** START OF ENTRIES SHOWN **

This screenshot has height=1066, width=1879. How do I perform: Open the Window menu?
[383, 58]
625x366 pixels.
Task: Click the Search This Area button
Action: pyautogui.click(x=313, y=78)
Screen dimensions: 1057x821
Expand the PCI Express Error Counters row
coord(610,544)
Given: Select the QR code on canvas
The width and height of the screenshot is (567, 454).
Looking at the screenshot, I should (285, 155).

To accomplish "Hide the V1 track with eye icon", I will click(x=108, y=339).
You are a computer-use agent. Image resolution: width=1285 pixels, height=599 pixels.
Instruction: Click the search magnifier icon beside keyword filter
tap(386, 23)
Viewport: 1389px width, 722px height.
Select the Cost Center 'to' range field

** END OF ENTRIES SHOWN **

WHAT THIS TASK INVOLVES: Can you arrange the lines above as a numbered list, leaving out any blank ones?

WORKED ANSWER:
1. This screenshot has height=1066, width=1879. How do I perform: Open the Window menu?
2. [383, 58]
3. 625x366 pixels.
4. Task: Click the Search This Area button
5. Action: pyautogui.click(x=313, y=78)
6. Screen dimensions: 1057x821
7. Expand the PCI Express Error Counters row
8. coord(610,544)
9. Given: Select the QR code on canvas
10. The width and height of the screenshot is (567, 454).
11. Looking at the screenshot, I should (285, 155).
12. To accomplish "Hide the V1 track with eye icon", I will click(x=108, y=339).
13. You are a computer-use agent. Image resolution: width=1285 pixels, height=599 pixels.
14. Instruction: Click the search magnifier icon beside keyword filter
15. tap(386, 23)
16. Viewport: 1389px width, 722px height.
17. Select the Cost Center 'to' range field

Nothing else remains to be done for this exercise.